Dr Xiao Fu - Integrative Modelling

Introduction

Complex and dynamic interactions between cancer cells and elements of the tumour microenvironment (TME) underlie tumour development and contribute to therapy resistance. Facilitated by multiplex imaging and spatial omics data, architectural features of the TME organisation associated with clinical outcomes have been characterised in various types of solid tumours. One example is immune exclusion, where T lymphocytes are spatially excluded from tumour nests, limiting the effectiveness of immune checkpoint blockade-based immunotherapy. How clinically relevant TME architecture develops dynamically and how altering cellular properties and behaviours can re-sculpt TME organisation in favour of therapy response is less well established. We aim to gain insight into the dynamic delineation of, and the mechanistic basis for, clinically relevant TME organisation.

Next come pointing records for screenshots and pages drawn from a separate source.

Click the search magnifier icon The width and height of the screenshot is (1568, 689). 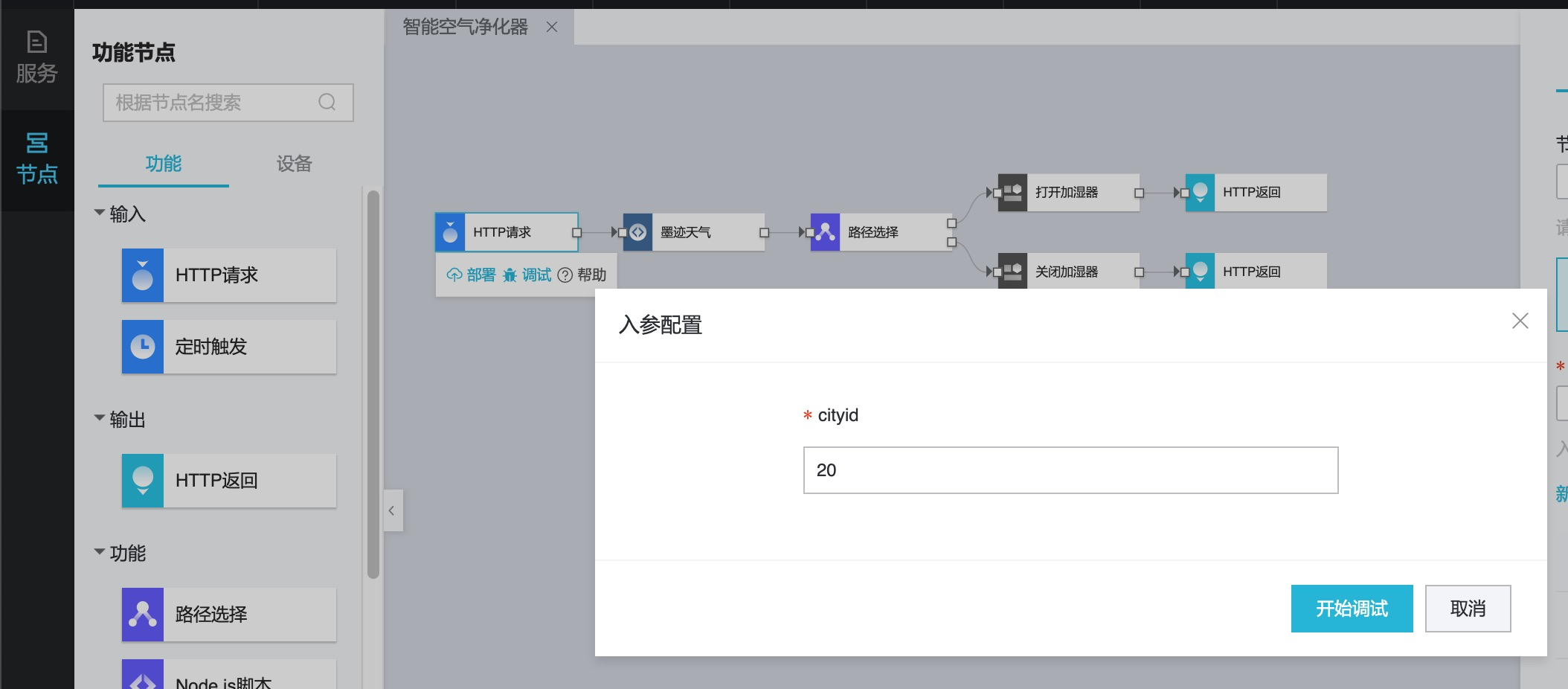tap(327, 103)
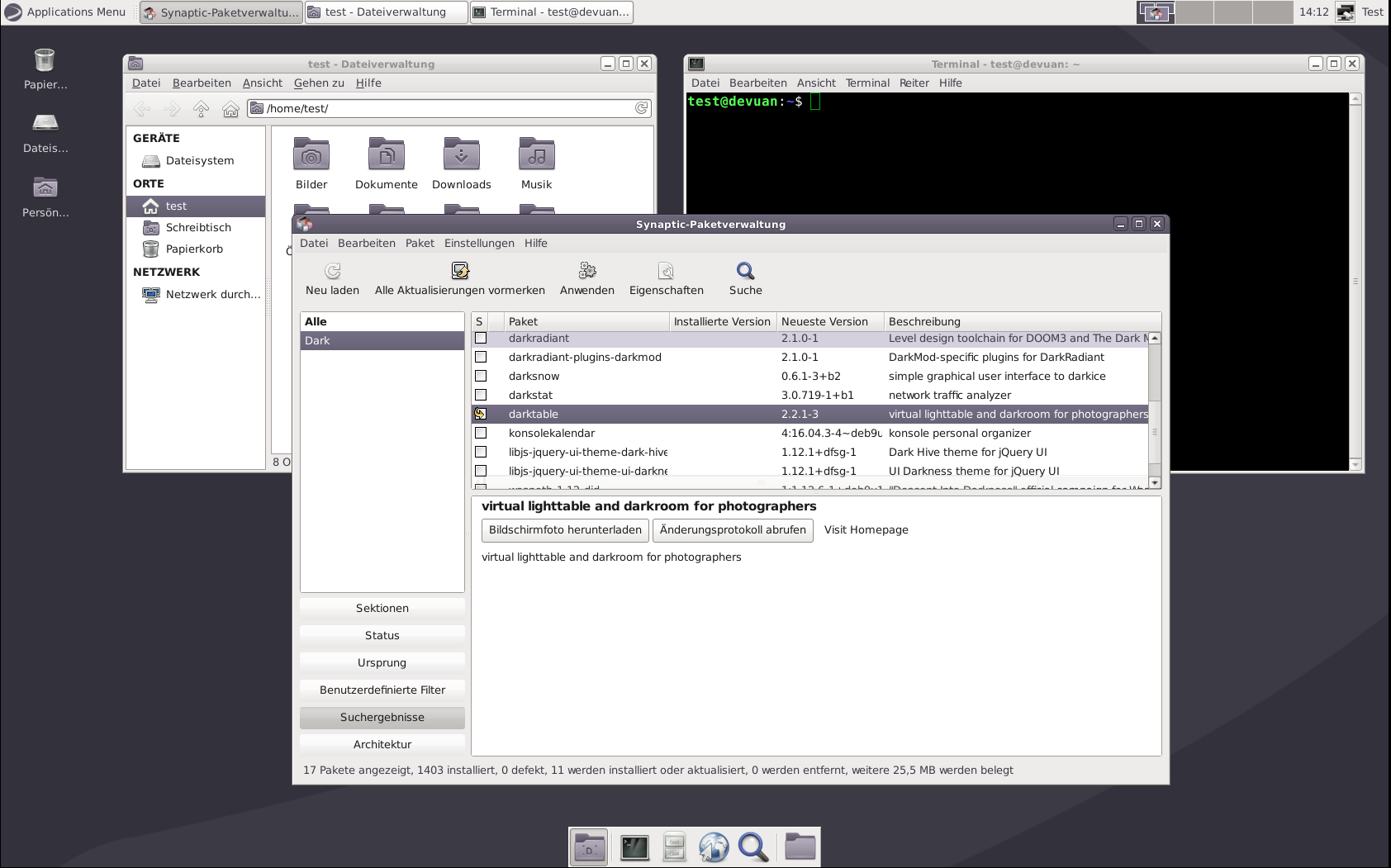The height and width of the screenshot is (868, 1391).
Task: Click Bildschirmfoto herunterladen button
Action: [x=565, y=530]
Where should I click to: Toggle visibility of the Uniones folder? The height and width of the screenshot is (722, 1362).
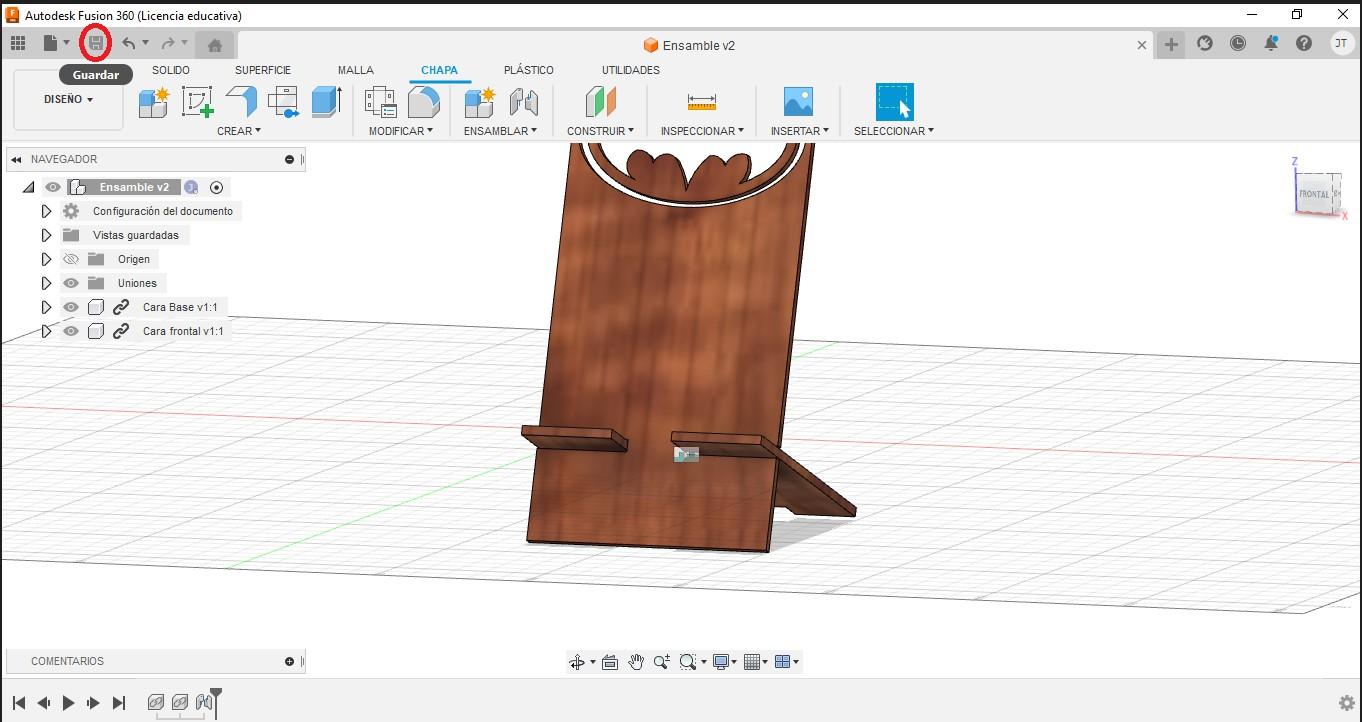tap(70, 283)
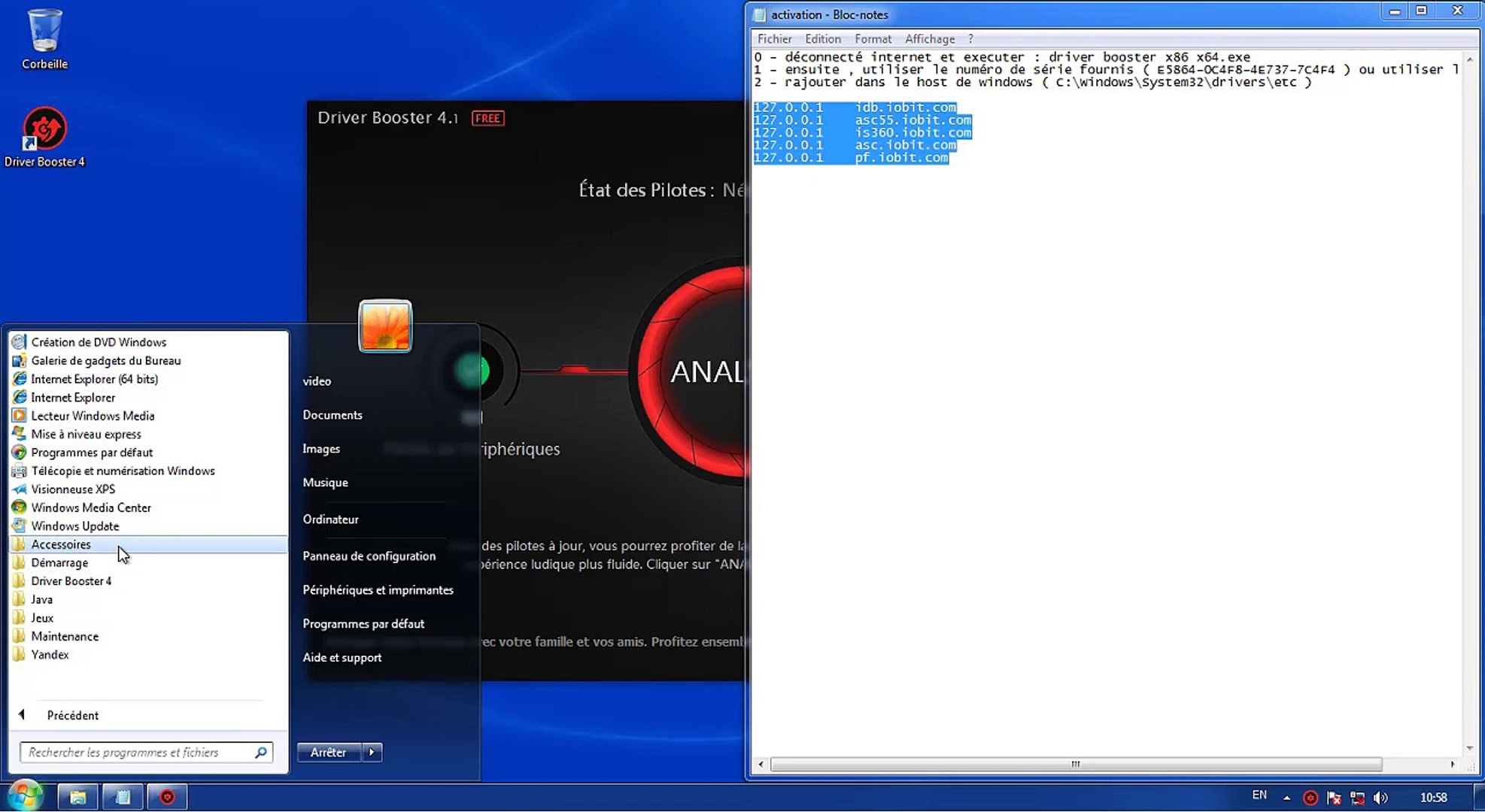Open the Format menu in Bloc-notes
Image resolution: width=1485 pixels, height=812 pixels.
coord(873,39)
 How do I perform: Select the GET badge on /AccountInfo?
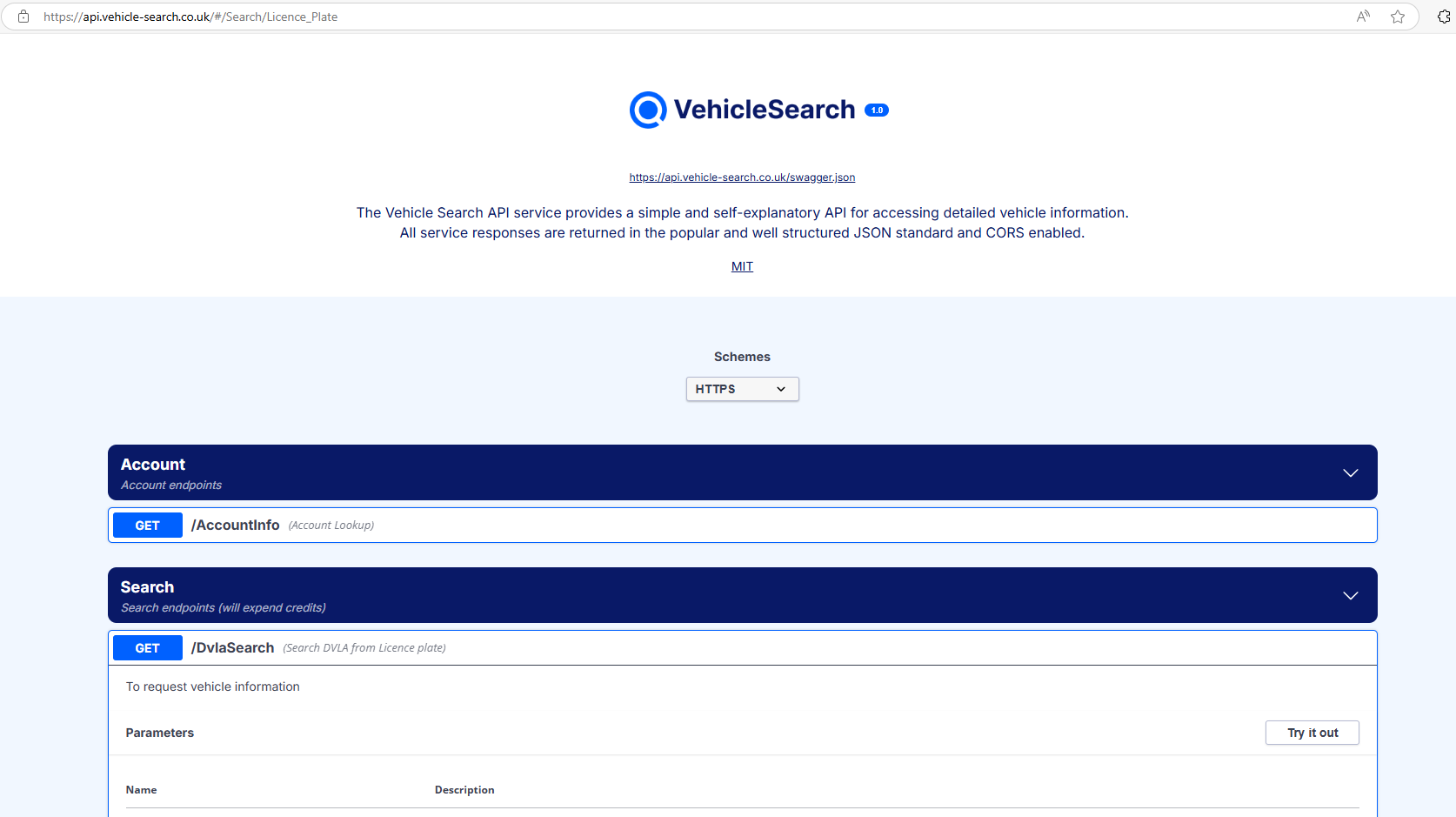click(147, 525)
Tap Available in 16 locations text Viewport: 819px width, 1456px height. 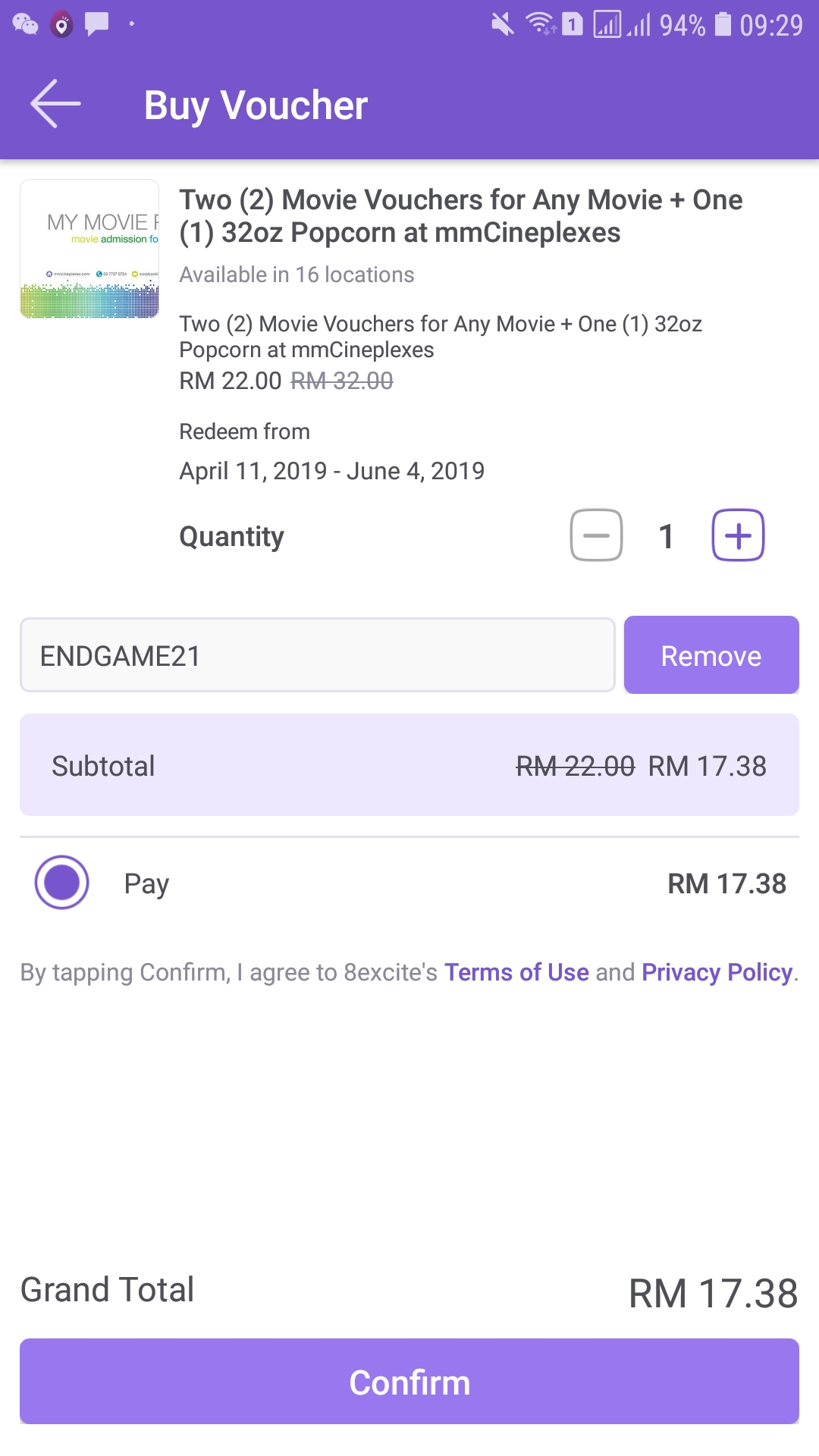pyautogui.click(x=297, y=275)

We focus on developing computational methods to map spatial features of the TME and deconstruct principles underlying the TME organisation. We are interested in a variety of approaches, including:

  • Mechanistic models and computer simulations to investigate dynamic delineation of the TME organisation, such as sculpting of tumour/stroma architecture and spatial distribution of immune cells
  • Quantitative analysis of molecular and spatial tumour data to characterise architectural features of the TME organisation, such as cell communities and neighbourhoods
  • Machine learning frameworks to infer cellular and molecular mechanisms underpinning characteristic TME architectures.

We collaborate closely with experimental and clinical research groups. In application of our computational methods to spatial and molecular data of various solid tumours, including colorectal and pancreatic cancers, our goals are to discover novel spatial TME features associated with clinical outcomes and to identify cellular and molecular mechanisms for re-sculpting TME organisation in favour of therapy response and tumour elimination.